Do ponto de vista filosófico, é fácil compreender isso e concordar com esse princípio. É difícil saber como realizar isso no cotidiano da vida, em um mundo cheio de complexidades e conflitos. Por isso, mesmo se cada pessoa é diferente e as situações não se repetem, é importante apoiar-nos na experiência de irmãos e irmãs que viveram a vida como doação e foram felizes. Nesse mês de novembro, há 70 anos, entre os muitos judeus assassinados no campo de concentração de Auschwitz, morreu uma jovem judia holandesa de 27 anos, chamada Etty (Ester) Hillesun. Essa moça era uma jovem anônima de Amsterdam. Só se tornou conhecida quando, anos depois de sua morte, o mundo tomou conhecimento de oito cadernos de anotações diárias. Os primeiros, ela deixou com amigos. Os últimos foram jogados de um trem, quando ela foi levada ao campo de concentração onde morreria. Todos foram reencontrados e, a partir de alguns anos, estão publicados em várias línguas.
O diário de Etty Hillesun revela uma moça alegre, de bem com a vida que, em uma época de muita repressão afetiva nas famílias judaicas, gostava de festas e namorava muito. Dizia que, para ela, o erotismo era um caminho de relação com Deus. Quando se intensificou a perseguição aos judeus e ela se deu conta da realidade trágica dos seus próximos, embora não precisasse, decidiu “assumir o destino do seu povo”. Entregou-se para sofrer a mesma sorte que os judeus viviam. E acabou levada a um campo de concentração e morta pelos nazistas. No campo de concentração, em meio às barbaridades que ela sofreu e via os outros sofrerem, sua palavra era clara: “nessas circunstâncias tão terríveis, a minha contribuição para o meu povo é que não podemos abrir mão da misericórdia. Precisamos nos tornar incapazes de odiar, aconteça o que acontecer conosco. Essa será nossa única força”. Tinha clareza de posições, denunciava a opressão, sentia a indignação profética contra o mal e o combatia, mas não deixava que o ódio e o desejo de vingança a dominassem. O inimigo poderia tirar dela tudo, até a vida, mas não podia roubar sua integridade interior, firmada a partir de uma opção de amar e ser benevolente. No seu diário, ela explica como conseguia viver isso.

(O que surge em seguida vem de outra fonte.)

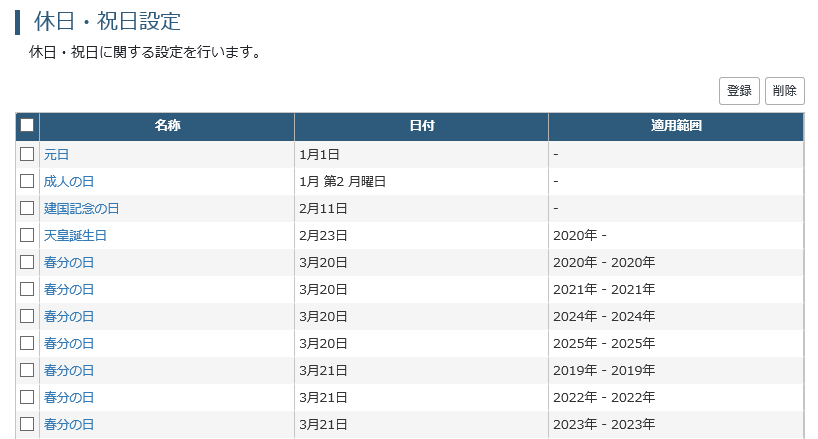The width and height of the screenshot is (818, 439).
Task: Check the box beside 元日
Action: (27, 154)
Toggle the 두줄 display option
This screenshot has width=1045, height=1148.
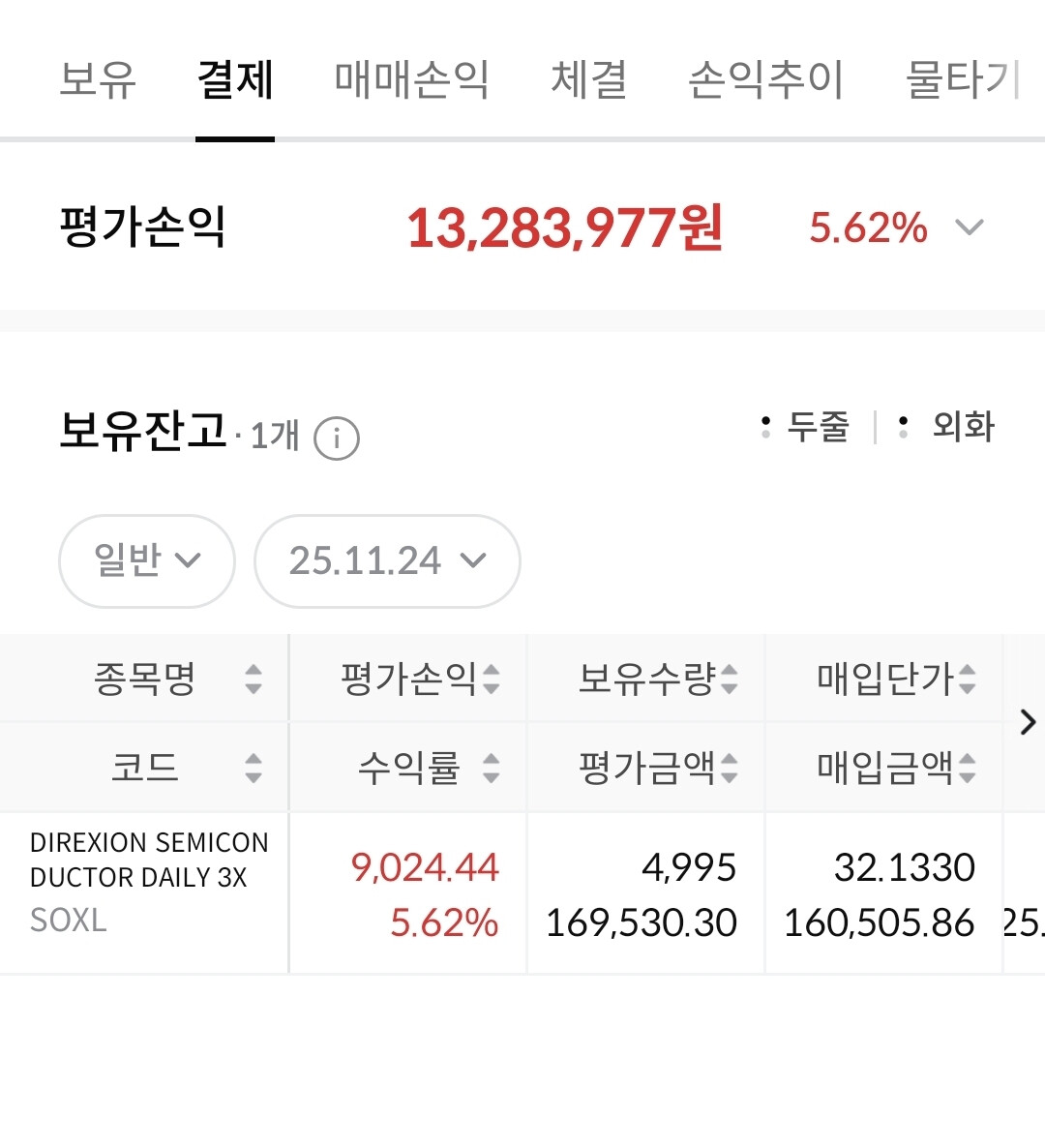coord(805,427)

“Dentro de mim, há um poço muito profundo. Nem consigo ver o seu fundo. Às vezes, me parece coberto de pedras e lixo. E então, para mim, Deus está sepultado. Em alguns momentos, consigo desenterra-lo e posso até ajudar outras pessoas a desenterrá-lo em seus corações. Percebo que em uma situação como essa, ó Deus, tu não podes nos ajudar. Mas, nós podemos sim fazer muito por ti. Podemos ajudar-te a não te deixar sepultado em nós e a ser testemunhas do teu amor em uma realidade na qual todo amor é abolido e chacinado”.
Pouco antes de receber sua sentença de morte, Etty escreveu: “Amassei o meu corpo como se amassa um pão e o distribuí a homens que há muito estavam famintos de amor. Por que não?” Ela fez isso para salvar a Deus dentro das pessoas. Não me perguntem o que concretamente significam essas palavras porque não sei. O diário não explicita. Para nós, o importante é receber a sua lição de vida e de liberdade interior. É lembrar que Jesus tinha muita razão ao afirmar: “Quem se apega à sua vida acaba perdendo-a e quem aceita perdê-la a salvará” (Mt 10, 39).